Pero en Pakistán la complacencia resulta peligrosa. Durante las semanas en que viajé con Ed Kashi fuera de Lahore, los talibanes lanzaron una nueva serie de ataques devastadores en Panyab; entre otras cosas, sitió el cuartel general del ejército en Rawalpindi durante 22 horas y dejó un saldo de 23 muertos, incluidos los atacantes.

Al regresar a Lahore, procedentes de Sialkot, nos detuvieron y registraron el auto en uno de los muchos puntos de control que aparecieron por toda la ciudad, de la noche a la mañana. Todo indicaba que la provincia estaba al borde del caos. Fue Bulleh Shah quien devolvió la esperanza.

Defensor del librepensamiento, el célebre santo no hacía distinciones de casta o credo y ofendió de tal manera a los clérigos ortodoxos que estos se negaron a enterrarlo en un cementerio comunitario. Empero, su mensaje de tolerancia tiene más relevancia ahora que cuando murió, en 1758. La tarde previa a mi vuelo de regreso a casa, decidí visitar su sepulcro en las afueras de la ciudad de Kasur, como a una hora de Lahore.

El santuario no posee belleza o esplendor particulares, pero su influjo espiritual sobre los acólitos de Bulleh Shah es un portento. Mientras los qawwals afinaban sus instrumentos para recibir a la multitud, una fila escuálida de fieles, en su mayoría mujeres, se acercaba a la cámara mortuoria en silencio reverente; unos imploraban bendiciones anudando cintas de colores en la filigrana de la piedra y unos pocos lloraban abiertamente.

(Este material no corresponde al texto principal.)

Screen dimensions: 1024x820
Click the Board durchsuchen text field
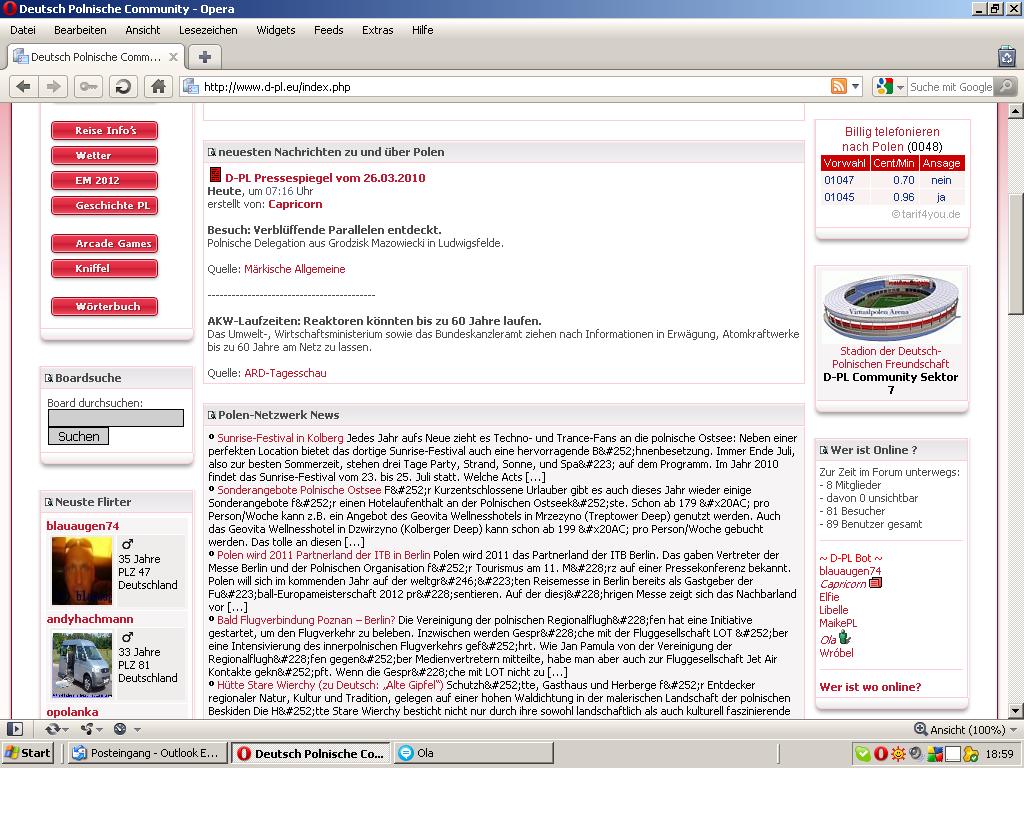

No llevaba mucho allí cuando una anciana se me acercó ofreciendo una caja de cartón. «Debe tomar un dulce ?explicó?. Se ofrecen en nombre del santo». Me conmovió este gesto hacia un extraño y me convenció de que las enseñanzas de Bulleh Shah no se han olvidado y podrían ser mucho más perdurables que las de los talibanes. El sabor de la ofrenda de aquella mujer me acompañó mucho tiempo.